ところで、ステキなラベルのワインですね。
もったいなくて飲めない気持ちがわかります。
何かのお祝いがあったとき、パーッと飲んじゃうといいですね。
投稿: 砂希 | 2011/06/28 21:57
砂希さん
富山は(少なくとも市街地から海辺にかけては)、坂がありません。
そう、自転車に優しい。
東京在住時代、電動自転車を買っていて、富山に持ち帰ったのですが、蔵の中にしまったままです。
父が使っていた、ママチャリで、十分、間に合う。
坂の街じゃないことも、富山の市街地に何か物足りないものを感じさせる一因なのかな、と。
「人が多くて見通し悪いし」!
そうです。やはり、人の数の少なさ、あるいは多様な人の存在の有無は、決定的ですね。
ワイン、ちょっと飲めないね。
そもそも、お酒に弱いので、ボトルを開けても、呑み尽くすのに数日は要する。
となると、ワインの味がドンドン、気抜けしちゃう。
いいんです。
見せて、自慢するんですから。
投稿: やいっち | 2011/06/28 22:30
東京と富山は比較するには少し無理があるかも
富山と比較するのは金沢が的確かも
距離はさほど離れていないですが、かなり違った都市です。金沢は戦災が少なかったのか、古い建造物も多く見かけました、
兼六園なども平地ではない印象があります、サイホン式の噴水とか。
京都も周辺は山ですので、八坂神社とかの名称が有りますが、中央の市街地は平坦と思います。
神戸は海岸部は平坦ですが、山手部は坂そのものです。
地形が住民に及ぼす影響は知りませんが何かはあるのでしょう。
投稿: 健ちゃん | 2011/06/29 16:54
坂で思い出した。
町田市版画美術館行くのはものすごい坂をくだる。
ということは帰りはものすごい坂を上ることになるわけで息がきれる。
書かれているように渋谷も坂の町ですね。
渋谷川がながれていたんですよね、銀座線の駅は
地上に出ている。渋谷は竹久夢二の住居もあったんですよね、調べると面白い。
弥一さんも富山の歴史探訪されているのかな?
しかし今日は暑がった、富山はいかがですか。
もう異常気象なんていってられない、これが普通になっちゃった。
投稿: oki | 2011/06/29 23:17
健ちゃんさん
東京と富山を比べるのは、無理があるのは承知の上です。
たまたま小生が東京在住の時間が長いので、どうしても富山市の街の特徴を考えるうちに東京のことが意識されてしまうわけです。
富山人間として、金沢は常に意識しています。
なんたって、前田の殿様の縄張りなのですから。
新幹線が通ったら、富山は通過駅になり、金沢に観光客が今まで以上に奪われるのだろうなー、なんて。

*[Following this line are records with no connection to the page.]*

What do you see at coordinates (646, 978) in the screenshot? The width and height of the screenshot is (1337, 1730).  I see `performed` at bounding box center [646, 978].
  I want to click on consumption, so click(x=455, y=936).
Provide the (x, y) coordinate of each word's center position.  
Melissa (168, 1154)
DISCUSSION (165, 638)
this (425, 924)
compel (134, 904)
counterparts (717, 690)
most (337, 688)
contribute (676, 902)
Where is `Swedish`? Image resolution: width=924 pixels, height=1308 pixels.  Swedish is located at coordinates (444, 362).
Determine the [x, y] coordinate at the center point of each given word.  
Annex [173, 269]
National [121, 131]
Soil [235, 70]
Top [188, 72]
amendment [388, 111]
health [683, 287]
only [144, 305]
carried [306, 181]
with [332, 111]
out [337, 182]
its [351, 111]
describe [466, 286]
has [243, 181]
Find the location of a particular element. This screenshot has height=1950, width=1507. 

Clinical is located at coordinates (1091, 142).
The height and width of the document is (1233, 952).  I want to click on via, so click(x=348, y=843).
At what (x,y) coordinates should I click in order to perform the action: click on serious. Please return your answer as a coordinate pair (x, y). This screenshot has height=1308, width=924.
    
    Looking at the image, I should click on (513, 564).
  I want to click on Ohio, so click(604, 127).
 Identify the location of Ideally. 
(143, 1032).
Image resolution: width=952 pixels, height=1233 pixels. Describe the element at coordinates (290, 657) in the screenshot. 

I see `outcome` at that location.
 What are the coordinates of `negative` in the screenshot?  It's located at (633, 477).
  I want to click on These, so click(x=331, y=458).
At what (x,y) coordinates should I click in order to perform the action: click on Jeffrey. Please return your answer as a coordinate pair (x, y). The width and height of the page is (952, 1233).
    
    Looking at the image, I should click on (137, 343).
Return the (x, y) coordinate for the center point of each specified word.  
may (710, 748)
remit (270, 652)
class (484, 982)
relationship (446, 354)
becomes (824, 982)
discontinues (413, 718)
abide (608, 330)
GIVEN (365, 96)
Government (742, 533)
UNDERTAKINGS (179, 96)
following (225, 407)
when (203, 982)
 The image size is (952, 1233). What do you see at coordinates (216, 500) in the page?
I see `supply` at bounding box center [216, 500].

地形や土地の位置などは、どうしたってそこに住む人に影響すると思います。
投稿: やいっち | 2011/06/30 21:35
okiさん
町田市版画美術館へは行ったことがありますが、坂を意識したことはなかった。
というのも、小生はオートバイで当地に向かったので、坂を感じるはずもなかった。
なるほど、公共機関を使って、現地の周辺を歩けば、美術館に限らず、体でいろいろ感じるものなのでしょうね。
バイクでは分からない何か、ですね。
渋谷にしても、緩急はいろいろあっても、坂の町ですね。都会というイメージだけじゃ、括れない。
『春の小川』(作詞:高野辰之、作曲:岡野貞一)は、高野辰之が当時住んでいた東京府豊多摩郡代々幡村(現在の渋谷区代々木)周辺を流れる河骨川の情景を歌ったもの。
http://www.worldfolksong.com/songbook/japan/ogawa.htm
暑さ、もしかしたら今がピークなのかも、なんて、希望的観測かな。
梅雨が明けて、夏になったら、冷夏だった、なんてありえないのでしょうかね。
もう、暑さには耐えられない体ですから。